#### PAGE EXTRACT:
* Begin *

Targeting the Retail Vote. The very high percentage
(over 30%) of shares held by retail shareholders, including some
former employees, made retail vote turnout a top priority; DuPont used
a variety of creative methods to reach this constituency.
Maintaining Employee Morale and Staying Focused on the Business.
Every constituency matters in a proxy contest, and DuPont went to
great efforts to preserve the focus and loyalty of its employees using
employee-specific messaging and other methods. In addition, DuPont
worked hard to minimize the distraction of a proxy fight and to
preserve management’s focus on business execution.
Investing in Innovation. Activist attacks against R&D
and other capital expenditures targeted at innovation are likely to
increase. Effectively explaining why R&D matters and why a company’s
board and management can be trusted to be thoughtful and objective
regarding R&D-focused investment remains critical for science and
technology companies.

* End *

#### RECORDS SHOWN:
* Begin *

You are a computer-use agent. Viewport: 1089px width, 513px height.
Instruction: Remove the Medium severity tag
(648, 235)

* End *
* Begin *

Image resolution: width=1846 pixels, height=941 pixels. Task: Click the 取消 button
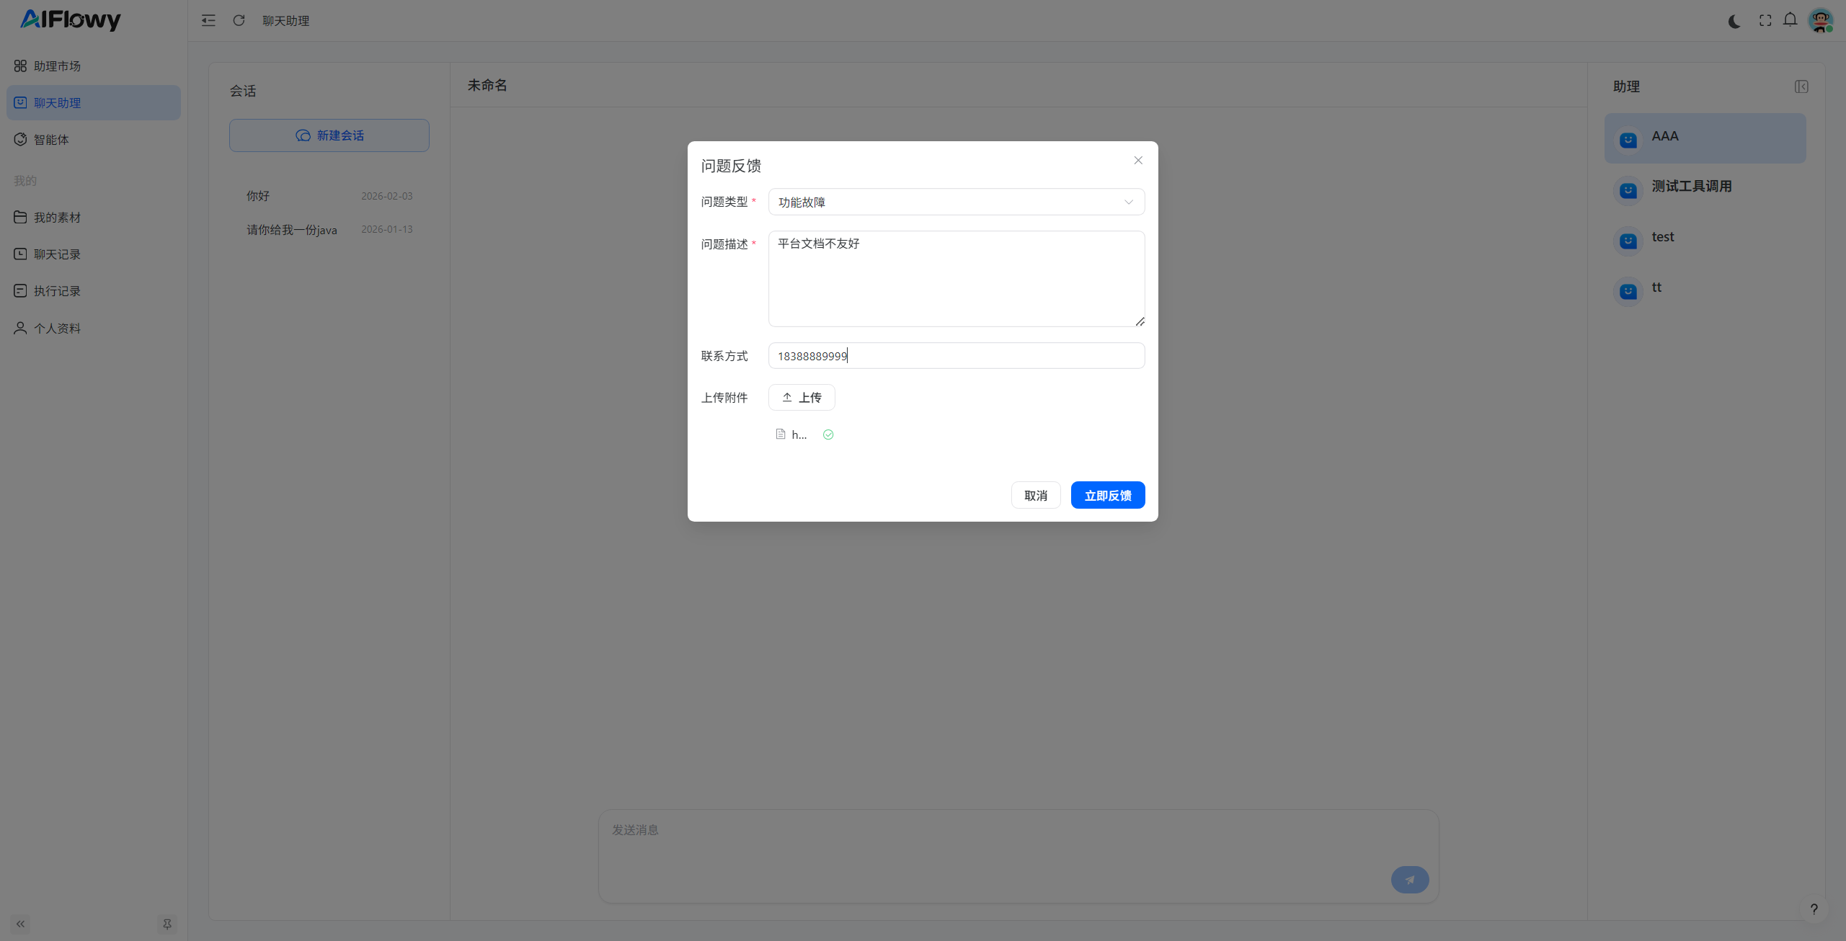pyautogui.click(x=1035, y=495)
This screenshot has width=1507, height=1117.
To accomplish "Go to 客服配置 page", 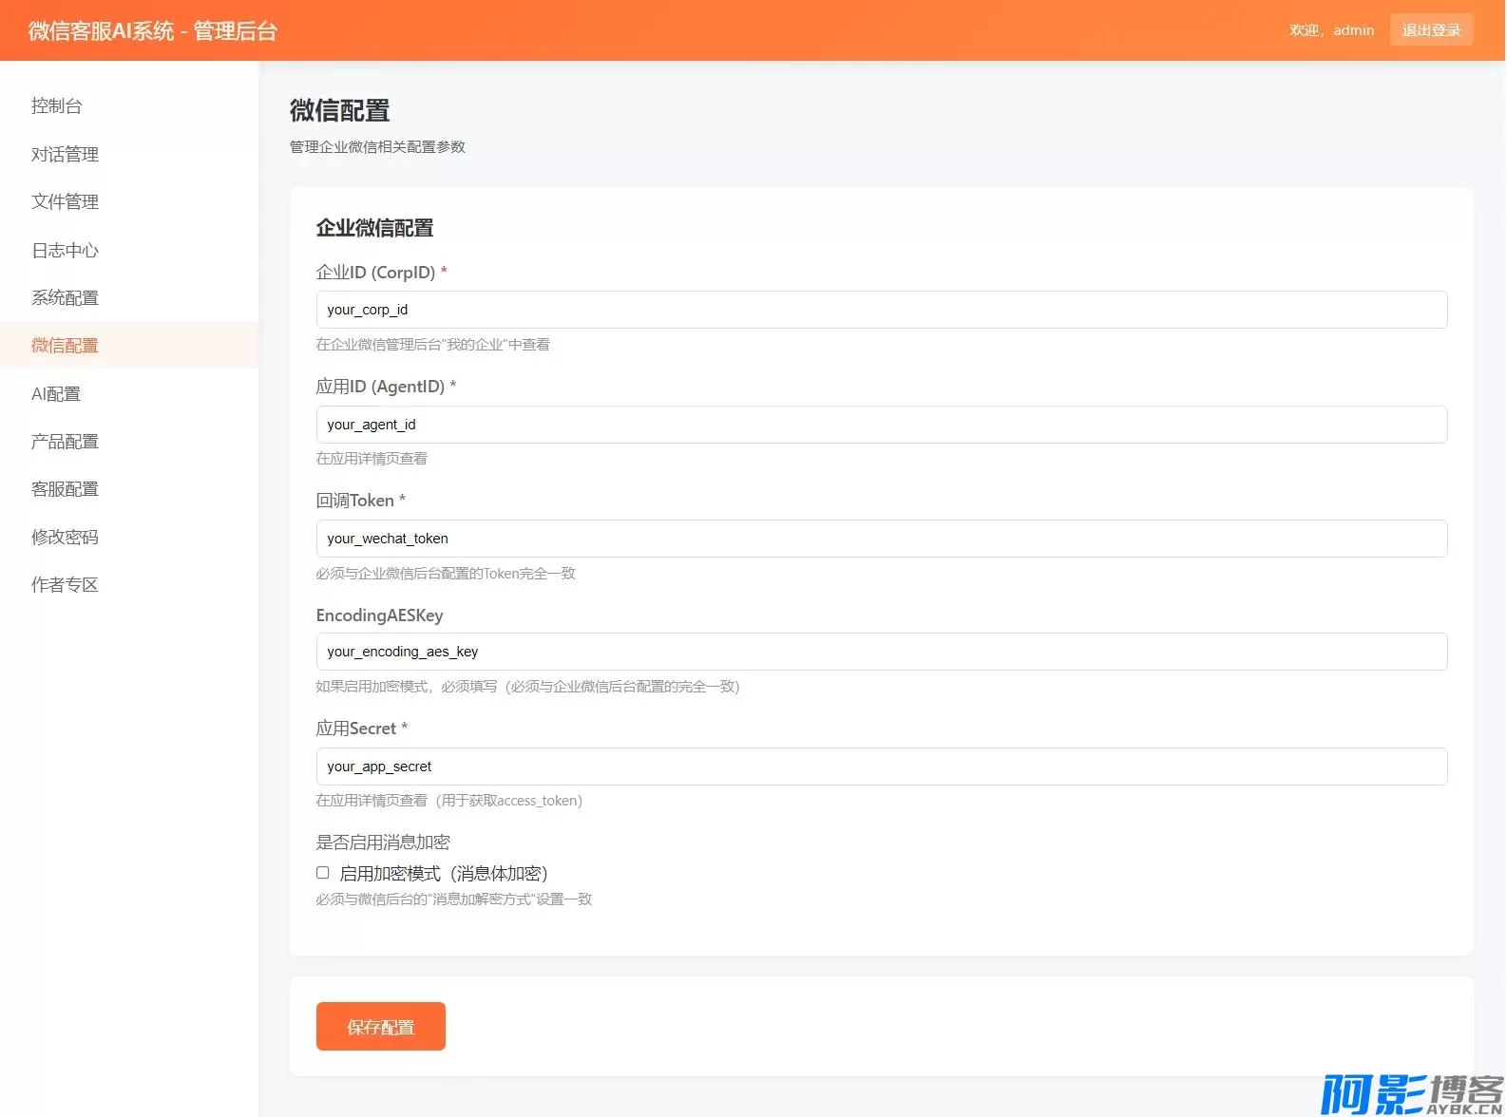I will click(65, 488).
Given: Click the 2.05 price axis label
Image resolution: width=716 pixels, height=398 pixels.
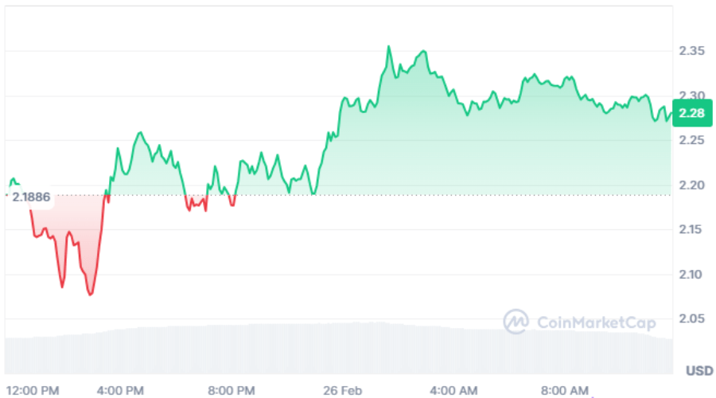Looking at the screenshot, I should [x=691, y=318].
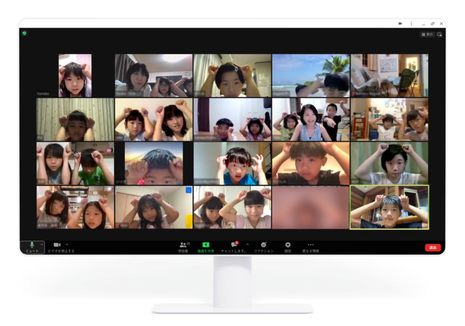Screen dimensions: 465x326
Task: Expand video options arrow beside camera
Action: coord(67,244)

* End *
* Begin *

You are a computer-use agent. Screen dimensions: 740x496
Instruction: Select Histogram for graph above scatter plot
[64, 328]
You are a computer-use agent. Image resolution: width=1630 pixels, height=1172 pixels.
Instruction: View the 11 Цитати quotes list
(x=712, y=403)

* End *

#### WHAT TO WORK ON:
a – Answer these about the passage on DuPont's proxy contest:
(i) What share of DuPont's stock was held by retail shareholders?
(ii) What group does the passage say was among those retail shareholders?
(iii) What kind of messaging did DuPont use with its employees?
b – According to the passage on DuPont's proxy contest, why did DuPont make retail vote turnout a top priority?
c – Resume the passage on DuPont's proxy contest, starting after its last sentence.
The records were taken from a different source.

#### OUTPUTS IN ORDER:
a –
(i) Over 30%.
(ii) Some former employees.
(iii) Employee-specific messaging.

b – Retail shareholders, including some former employees, held a very high percentage of DuPont's shares, over 30%. That large stake made their turnout a top priority.

c –
BlackRock’s
CEO Larry Fink’s message to publicly traded companies is worth keeping
in mind: “It is critical, however, to understand that corporate
leaders’ duty of care and loyalty is not to every investor or trader
who owns their companies’ shares at any moment in time, but to the
company and its long-term owners. Successfully fulfilling that duty
requires that corporate leaders engage with a company’s long-term
providers of capital; that they resist the pressure of short-term
shareholders to extract value from the company if it would compromise
value creation for long-term owners; and, most importantly, that they
clearly and effectively articulate their strategy for sustainable
long-term growth. Corporate leaders and their companies who follow
this model can expect our support.”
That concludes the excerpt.